U0~U3において、LFPSのWakeup Handshakeが成立した場合に遷移する先がこのRecoveryとなる。RecoveryはいくつかのSubstateを持つが、戻らない(一方通行)という意味ではPollingなどに近い構造である。

RecoveryではまずRecovery.Activeに入る。ここでは12msのタイマーをStartした上で、TS1の送信とTS1/TS2の受信に入る。このあたりの仕組みは、294回目で説明したPolling.Activeと同じである。ここで問題なくTS1の送受信が出来ればRecovery.Configurationに遷移するし、ここで失敗すればSS.Inactiveに、相手側がLink Downに入ればSS.Disableに遷移することになる。

次がRecovery.Configurationで、ここもやっている事はPolling.Configurationに同じだ。今度はTS2を使ってお互いに設定を交換することになる。ここで正常にすればRecovery.Idleに遷移するし、それ以外のケースであれば条件によってSS.InactiveやSS.Disabledに遷移する。

最後がRecovery.Idleで、これもPolling.Idleと同じである。必要ならHot ResetやLoopbackに移行できることも全く同じである。

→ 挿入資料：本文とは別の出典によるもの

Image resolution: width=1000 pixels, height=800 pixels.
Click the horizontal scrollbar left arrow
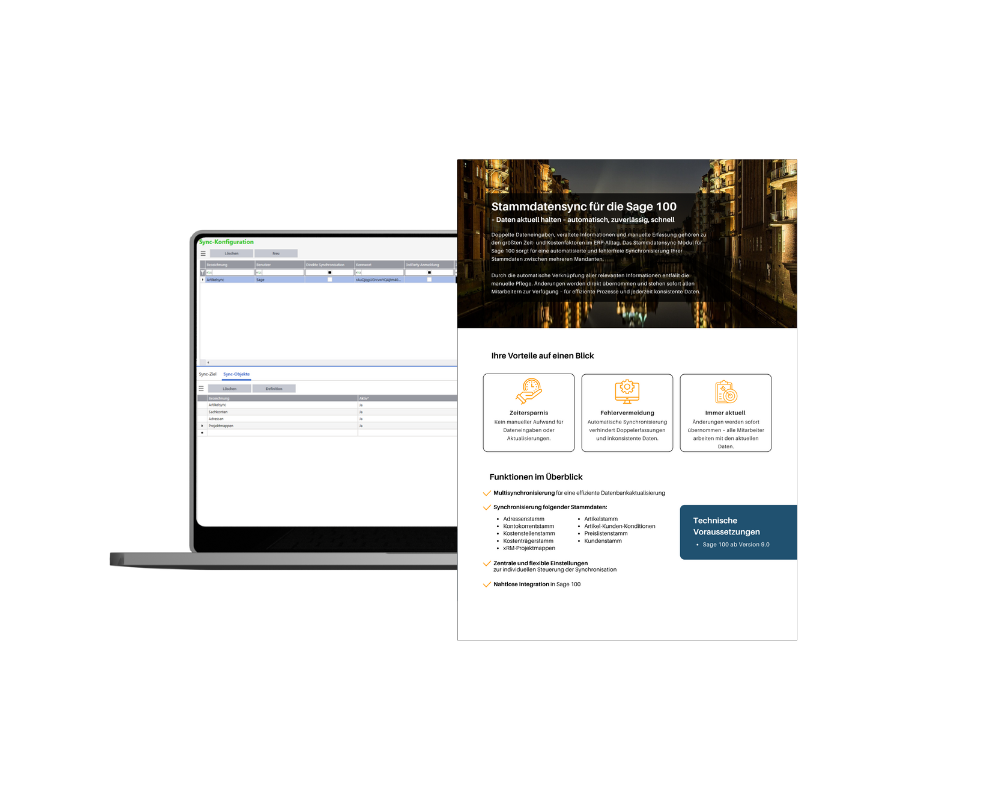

こうして見るとRecoveryの大半の処理はPollingと等しい。異なるのは、Polling.LFPSとかPolling.RxEQがない事で、これはRecoveryがU0~U3から遷移してくることに関係する。これらのStateでは、最低でもLFPSのHandshakeが確立しているから、改めてPolling.LFPSやPolling.RxEQを行う必要が無い。このあたり、例えばPollingをPolling.LFPSとPolling.RxEQだけにして、これが正常終了したらRecoveryに推移するというインプリメントにしなかった理由が知りたいところだが、案外に「SS.Inactive→Rx.Detect→Pollingという流れはあくまでもLinkの開始であって再開(Recovery)ではない」という単純な理由だけかもしれない。

  • Loopback(Photo03)

Photo03: こちらもこのプレゼンでほぼ説明が終わっているような

正常モードでの動作は以上で終わりだが、あといくつかStateが残っているのでちょっと説明しておく。まずはLoopbackで、これは名前の通りLoopback Testを行うためのモードである。Linkのどちらか(特にUSP/DSPの区別は無い)のポートがLoopback Testが必要だと判断したら、そのポートがLoopback masterとなり、相手側ポートにLoopback Requestを送る。これを受け取った側はLoopback slaveとなり、Master側に受け取ったRequestをそのまま送り返してLoopback Stateに入る事になる。

LoopbackではまずLoopback.Activeに入り、ここでMasterはSlaveに対しSKPを含むデータ列を送り、Slaveはこれを変更する事なく送り返すという処理が行われる。ここでSlave側はBERT(Bit Error Rate Test)と呼ばれる処理を行う。これはData Scrambleの代わりに実施されるもので、Master側は送信データと(SlaveがBERTを実行して送り出した)受信データを比較する事で、Master-Slave間のBit Error Rateを測定できるという仕組みだ。このLoopback.ActiveはMaster側がLoopbackを終了するまで続く(か、Link Downなどが発生してRx.DetectもしくはSS.Disabledに移行する)。Loopbackが正常終了すると、Loopback.Exitに入る。ここでは必要に応じてLaneの極性をひっくり返したり、クロック補正を行ったあと(これをするかどうかは、Loopback.Activeにおける結果を元に実装側が判断する部分だ)、ここで再びLFPS Handshakeが始まる。この場合の条件はU2に同じ(元々LFPSにおいてはU2/Loopbackがまとめて定義されていた)であり、これがうまくいけばRx.Detectに遷移するし、失敗すればSS.Inactive、Link Downの場合はSS.Disabledに遷移する形だ。

ちょっと気になるのは、仮にMaster側に問題があった場合に、このLoopback Testでどこまでそれを判断できるか、である。もっともそこまでは考えていないのかもしれない。